Your assignment:
Nothing is to be altered; the data must be repeated exactly.

Data items
- Opening Delimiter -

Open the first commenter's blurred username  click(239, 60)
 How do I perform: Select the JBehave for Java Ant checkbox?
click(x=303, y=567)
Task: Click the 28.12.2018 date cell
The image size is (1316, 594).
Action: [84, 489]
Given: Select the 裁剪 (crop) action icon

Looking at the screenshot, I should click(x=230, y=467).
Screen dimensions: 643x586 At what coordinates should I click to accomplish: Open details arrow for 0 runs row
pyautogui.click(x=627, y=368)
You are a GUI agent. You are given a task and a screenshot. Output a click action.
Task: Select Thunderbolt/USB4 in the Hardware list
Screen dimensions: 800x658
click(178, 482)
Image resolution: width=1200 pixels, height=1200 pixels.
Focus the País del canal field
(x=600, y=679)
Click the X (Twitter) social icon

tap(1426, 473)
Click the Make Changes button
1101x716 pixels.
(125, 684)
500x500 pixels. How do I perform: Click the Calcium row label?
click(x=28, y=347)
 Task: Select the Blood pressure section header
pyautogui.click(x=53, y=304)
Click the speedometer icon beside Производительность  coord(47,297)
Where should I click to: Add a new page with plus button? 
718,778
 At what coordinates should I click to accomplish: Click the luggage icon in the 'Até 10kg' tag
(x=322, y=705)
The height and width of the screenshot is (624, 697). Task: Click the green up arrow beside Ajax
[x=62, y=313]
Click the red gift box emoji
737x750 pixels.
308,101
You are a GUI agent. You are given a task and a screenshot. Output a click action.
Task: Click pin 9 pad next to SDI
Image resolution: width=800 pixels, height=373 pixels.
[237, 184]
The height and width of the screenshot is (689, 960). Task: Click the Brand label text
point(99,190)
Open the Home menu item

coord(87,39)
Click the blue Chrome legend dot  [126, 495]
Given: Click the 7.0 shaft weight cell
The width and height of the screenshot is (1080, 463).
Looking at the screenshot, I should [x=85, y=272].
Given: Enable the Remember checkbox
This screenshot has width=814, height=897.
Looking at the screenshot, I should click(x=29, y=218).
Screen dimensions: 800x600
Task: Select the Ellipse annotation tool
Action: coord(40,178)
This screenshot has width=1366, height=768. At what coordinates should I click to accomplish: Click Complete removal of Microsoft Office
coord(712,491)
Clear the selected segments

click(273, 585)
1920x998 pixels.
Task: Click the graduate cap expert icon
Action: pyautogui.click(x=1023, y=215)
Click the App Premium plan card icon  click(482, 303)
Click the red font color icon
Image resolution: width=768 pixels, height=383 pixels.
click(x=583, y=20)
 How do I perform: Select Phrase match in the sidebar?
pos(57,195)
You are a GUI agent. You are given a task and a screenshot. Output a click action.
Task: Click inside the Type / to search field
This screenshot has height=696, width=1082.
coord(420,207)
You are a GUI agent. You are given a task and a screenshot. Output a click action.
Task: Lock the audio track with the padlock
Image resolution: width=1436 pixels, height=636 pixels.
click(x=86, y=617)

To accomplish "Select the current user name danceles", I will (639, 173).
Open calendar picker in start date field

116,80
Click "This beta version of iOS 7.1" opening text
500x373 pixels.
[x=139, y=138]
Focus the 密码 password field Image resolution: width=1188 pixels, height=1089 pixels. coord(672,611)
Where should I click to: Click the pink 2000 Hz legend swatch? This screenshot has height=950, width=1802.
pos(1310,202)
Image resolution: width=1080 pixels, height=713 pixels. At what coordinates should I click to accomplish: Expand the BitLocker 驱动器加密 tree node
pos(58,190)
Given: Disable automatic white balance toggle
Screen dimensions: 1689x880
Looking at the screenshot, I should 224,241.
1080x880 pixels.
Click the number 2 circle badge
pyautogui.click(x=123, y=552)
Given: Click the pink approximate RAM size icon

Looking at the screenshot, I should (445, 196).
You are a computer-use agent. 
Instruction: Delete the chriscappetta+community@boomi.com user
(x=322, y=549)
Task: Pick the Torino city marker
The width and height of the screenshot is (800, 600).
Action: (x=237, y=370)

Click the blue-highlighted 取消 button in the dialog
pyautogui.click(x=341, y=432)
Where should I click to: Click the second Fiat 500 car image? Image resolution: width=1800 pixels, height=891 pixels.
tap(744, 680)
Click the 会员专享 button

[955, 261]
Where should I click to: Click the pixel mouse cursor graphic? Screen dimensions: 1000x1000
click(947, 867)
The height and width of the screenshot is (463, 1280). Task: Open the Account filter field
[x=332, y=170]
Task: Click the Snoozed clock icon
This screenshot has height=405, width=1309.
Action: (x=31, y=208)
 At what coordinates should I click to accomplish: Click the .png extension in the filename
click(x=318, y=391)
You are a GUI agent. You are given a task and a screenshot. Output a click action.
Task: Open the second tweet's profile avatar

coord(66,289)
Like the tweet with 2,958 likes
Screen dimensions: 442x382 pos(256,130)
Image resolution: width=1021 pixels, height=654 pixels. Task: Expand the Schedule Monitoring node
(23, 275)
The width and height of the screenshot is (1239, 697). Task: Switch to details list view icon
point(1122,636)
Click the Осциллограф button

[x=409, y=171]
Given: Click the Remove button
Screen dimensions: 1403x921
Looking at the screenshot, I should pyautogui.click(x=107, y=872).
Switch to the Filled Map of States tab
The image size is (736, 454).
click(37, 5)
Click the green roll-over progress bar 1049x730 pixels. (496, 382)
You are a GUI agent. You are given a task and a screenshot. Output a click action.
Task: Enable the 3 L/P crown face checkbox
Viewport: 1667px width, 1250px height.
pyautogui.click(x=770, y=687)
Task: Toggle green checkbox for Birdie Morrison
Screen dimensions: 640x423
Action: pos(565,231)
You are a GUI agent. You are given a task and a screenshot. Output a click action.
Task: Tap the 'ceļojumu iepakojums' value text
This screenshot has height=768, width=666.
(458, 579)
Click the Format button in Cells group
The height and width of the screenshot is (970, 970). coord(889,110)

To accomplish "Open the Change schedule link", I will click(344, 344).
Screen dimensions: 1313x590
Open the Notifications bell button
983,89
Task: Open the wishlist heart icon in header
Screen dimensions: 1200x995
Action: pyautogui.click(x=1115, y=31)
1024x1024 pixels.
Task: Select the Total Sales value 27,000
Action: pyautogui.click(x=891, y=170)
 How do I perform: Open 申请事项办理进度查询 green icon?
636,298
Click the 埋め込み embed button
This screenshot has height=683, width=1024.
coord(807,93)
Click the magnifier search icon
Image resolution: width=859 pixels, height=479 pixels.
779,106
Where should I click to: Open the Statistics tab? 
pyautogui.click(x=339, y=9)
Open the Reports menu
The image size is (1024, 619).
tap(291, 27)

- Closing Delimiter -

Your response:
Open the first commenter's blurred username  click(239, 60)
 How do I perform: Select the JBehave for Java Ant checkbox?
click(x=303, y=567)
Task: Click the 28.12.2018 date cell
The image size is (1316, 594).
Action: [84, 489]
Given: Select the 裁剪 (crop) action icon

Looking at the screenshot, I should click(x=230, y=467).
Screen dimensions: 643x586 At what coordinates should I click to accomplish: Open details arrow for 0 runs row
pyautogui.click(x=627, y=368)
You are a GUI agent. You are given a task and a screenshot. Output a click action.
Task: Select Thunderbolt/USB4 in the Hardware list
Screen dimensions: 800x658
click(178, 482)
Image resolution: width=1200 pixels, height=1200 pixels.
Focus the País del canal field
(x=600, y=679)
Click the X (Twitter) social icon

tap(1426, 473)
Click the Make Changes button
1101x716 pixels.
(125, 684)
500x500 pixels. How do I perform: Click the Calcium row label?
click(x=28, y=347)
 Task: Select the Blood pressure section header
pyautogui.click(x=53, y=304)
Click the speedometer icon beside Производительность  coord(47,297)
Where should I click to: Add a new page with plus button? 
718,778
 At what coordinates should I click to accomplish: Click the luggage icon in the 'Até 10kg' tag
(x=322, y=705)
The height and width of the screenshot is (624, 697). Task: Click the green up arrow beside Ajax
[x=62, y=313]
Click the red gift box emoji
737x750 pixels.
308,101
You are a GUI agent. You are given a task and a screenshot. Output a click action.
Task: Click pin 9 pad next to SDI
Image resolution: width=800 pixels, height=373 pixels.
[237, 184]
The height and width of the screenshot is (689, 960). Task: Click the Brand label text
point(99,190)
Open the Home menu item

coord(87,39)
Click the blue Chrome legend dot  [126, 495]
Given: Click the 7.0 shaft weight cell
The width and height of the screenshot is (1080, 463).
Looking at the screenshot, I should [x=85, y=272].
Given: Enable the Remember checkbox
This screenshot has width=814, height=897.
Looking at the screenshot, I should click(x=29, y=218).
Screen dimensions: 800x600
Task: Select the Ellipse annotation tool
Action: coord(40,178)
This screenshot has width=1366, height=768. At what coordinates should I click to accomplish: Click Complete removal of Microsoft Office
coord(712,491)
Clear the selected segments

click(273, 585)
1920x998 pixels.
Task: Click the graduate cap expert icon
Action: pyautogui.click(x=1023, y=215)
Click the App Premium plan card icon  click(482, 303)
Click the red font color icon
Image resolution: width=768 pixels, height=383 pixels.
click(x=583, y=20)
 How do I perform: Select Phrase match in the sidebar?
pos(57,195)
You are a GUI agent. You are given a task and a screenshot. Output a click action.
Task: Click inside the Type / to search field
This screenshot has height=696, width=1082.
coord(420,207)
You are a GUI agent. You are given a task and a screenshot. Output a click action.
Task: Lock the audio track with the padlock
Image resolution: width=1436 pixels, height=636 pixels.
click(x=86, y=617)

To accomplish "Select the current user name danceles", I will (639, 173).
Open calendar picker in start date field

116,80
Click "This beta version of iOS 7.1" opening text
500x373 pixels.
[x=139, y=138]
Focus the 密码 password field Image resolution: width=1188 pixels, height=1089 pixels. coord(672,611)
Where should I click to: Click the pink 2000 Hz legend swatch? This screenshot has height=950, width=1802.
pos(1310,202)
Image resolution: width=1080 pixels, height=713 pixels. At what coordinates should I click to accomplish: Expand the BitLocker 驱动器加密 tree node
pos(58,190)
Given: Disable automatic white balance toggle
Screen dimensions: 1689x880
Looking at the screenshot, I should 224,241.
1080x880 pixels.
Click the number 2 circle badge
pyautogui.click(x=123, y=552)
Given: Click the pink approximate RAM size icon

Looking at the screenshot, I should (445, 196).
You are a computer-use agent. 
Instruction: Delete the chriscappetta+community@boomi.com user
(x=322, y=549)
Task: Pick the Torino city marker
The width and height of the screenshot is (800, 600).
Action: (x=237, y=370)

Click the blue-highlighted 取消 button in the dialog
pyautogui.click(x=341, y=432)
Where should I click to: Click the second Fiat 500 car image? Image resolution: width=1800 pixels, height=891 pixels.
tap(744, 680)
Click the 会员专享 button

[955, 261]
Where should I click to: Click the pixel mouse cursor graphic? Screen dimensions: 1000x1000
click(947, 867)
The height and width of the screenshot is (463, 1280). Task: Open the Account filter field
[x=332, y=170]
Task: Click the Snoozed clock icon
This screenshot has height=405, width=1309.
Action: (x=31, y=208)
 At what coordinates should I click to accomplish: Click the .png extension in the filename
click(x=318, y=391)
You are a GUI agent. You are given a task and a screenshot. Output a click action.
Task: Open the second tweet's profile avatar

coord(66,289)
Like the tweet with 2,958 likes
Screen dimensions: 442x382 pos(256,130)
Image resolution: width=1021 pixels, height=654 pixels. Task: Expand the Schedule Monitoring node
(23, 275)
The width and height of the screenshot is (1239, 697). Task: Switch to details list view icon
point(1122,636)
Click the Осциллограф button

[x=409, y=171]
Given: Click the Remove button
Screen dimensions: 1403x921
Looking at the screenshot, I should pyautogui.click(x=107, y=872).
Switch to the Filled Map of States tab
The image size is (736, 454).
click(37, 5)
Click the green roll-over progress bar 1049x730 pixels. (496, 382)
You are a GUI agent. You are given a task and a screenshot. Output a click action.
Task: Enable the 3 L/P crown face checkbox
Viewport: 1667px width, 1250px height.
pyautogui.click(x=770, y=687)
Task: Toggle green checkbox for Birdie Morrison
Screen dimensions: 640x423
Action: pos(565,231)
You are a GUI agent. You are given a task and a screenshot. Output a click action.
Task: Tap the 'ceļojumu iepakojums' value text
This screenshot has height=768, width=666.
(458, 579)
Click the Format button in Cells group
The height and width of the screenshot is (970, 970). coord(889,110)

To accomplish "Open the Change schedule link", I will click(344, 344).
Screen dimensions: 1313x590
Open the Notifications bell button
983,89
Task: Open the wishlist heart icon in header
Screen dimensions: 1200x995
Action: pyautogui.click(x=1115, y=31)
1024x1024 pixels.
Task: Select the Total Sales value 27,000
Action: pyautogui.click(x=891, y=170)
 How do I perform: Open 申请事项办理进度查询 green icon?
636,298
Click the 埋め込み embed button
This screenshot has height=683, width=1024.
coord(807,93)
Click the magnifier search icon
Image resolution: width=859 pixels, height=479 pixels.
779,106
Where should I click to: Open the Statistics tab? 
pyautogui.click(x=339, y=9)
Open the Reports menu
The image size is (1024, 619).
tap(291, 27)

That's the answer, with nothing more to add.